Two small women looking exactly alike, from their rigidly permed white hair to their thick spectacles and camelhair coats, stepped forward. ‘We are the Misses Currie,’ said Nessie. ‘Do you need anything?’
‘Need anything?’ echoed the Greek chorus that was her sister, Jessie.
‘As Miss Grant is unwell,’ said Betty importantly, ‘and we are here to research the murders, I am taking over. Do you think the murderer could be local?’
Frosty eyes looked at her, and the women turned away.
Betty shrugged and looked through the items in the small supermarket until she found a discounted box of biscuits. When she went back to the counter, the women had gone. She paid for the biscuits, walked out of the shop, and set off in the direction of Angus Macdonald’s cottage.
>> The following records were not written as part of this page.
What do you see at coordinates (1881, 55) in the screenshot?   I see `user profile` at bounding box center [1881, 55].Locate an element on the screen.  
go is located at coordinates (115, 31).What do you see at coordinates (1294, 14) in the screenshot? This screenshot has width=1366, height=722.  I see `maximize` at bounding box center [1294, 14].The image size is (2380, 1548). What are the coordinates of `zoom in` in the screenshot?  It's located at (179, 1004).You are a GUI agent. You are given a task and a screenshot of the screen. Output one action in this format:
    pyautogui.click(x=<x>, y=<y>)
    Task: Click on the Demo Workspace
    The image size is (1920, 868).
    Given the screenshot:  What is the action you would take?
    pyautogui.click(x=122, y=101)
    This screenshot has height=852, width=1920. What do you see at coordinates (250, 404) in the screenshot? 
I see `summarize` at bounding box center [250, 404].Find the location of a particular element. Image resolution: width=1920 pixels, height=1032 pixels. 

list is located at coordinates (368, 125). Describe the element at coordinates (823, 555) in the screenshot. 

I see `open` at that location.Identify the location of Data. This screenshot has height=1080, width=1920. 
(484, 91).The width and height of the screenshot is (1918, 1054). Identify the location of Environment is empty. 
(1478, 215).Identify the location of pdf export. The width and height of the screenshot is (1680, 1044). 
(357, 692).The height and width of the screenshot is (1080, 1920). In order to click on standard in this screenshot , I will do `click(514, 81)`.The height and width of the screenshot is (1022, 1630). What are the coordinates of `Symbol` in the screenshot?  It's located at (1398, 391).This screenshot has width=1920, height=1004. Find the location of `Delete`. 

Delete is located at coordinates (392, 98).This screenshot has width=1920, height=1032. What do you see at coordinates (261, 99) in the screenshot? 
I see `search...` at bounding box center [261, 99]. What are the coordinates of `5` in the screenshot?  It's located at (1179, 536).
She felt tired when she finally got there. It had been a long walk from the hotel, and Angus’s cottage was perched on top of a steep brae.
She knocked at the door. A tall old man with a long grey beard opened the door and stared down at her. ‘Come ben,’ he said abruptly. ‘You will be thon lassie who is a sidekick to our Elspeth.’
‘I’m in charge now,’ said Betty importantly. She looked around curiously, at the peat fire in the hearth with a blackened kettle on a chain hung over it, at the Orkney chairs on one side of the hearth and the battered wing chair on the other.
She handed Angus the box of biscuits. ‘Cut price at Patel’s,’ he said. ‘I thocht you lot would have had better expenses.’
Betty’s sallow face coloured up in embarrassment. ‘Sit down,’ commanded Angus.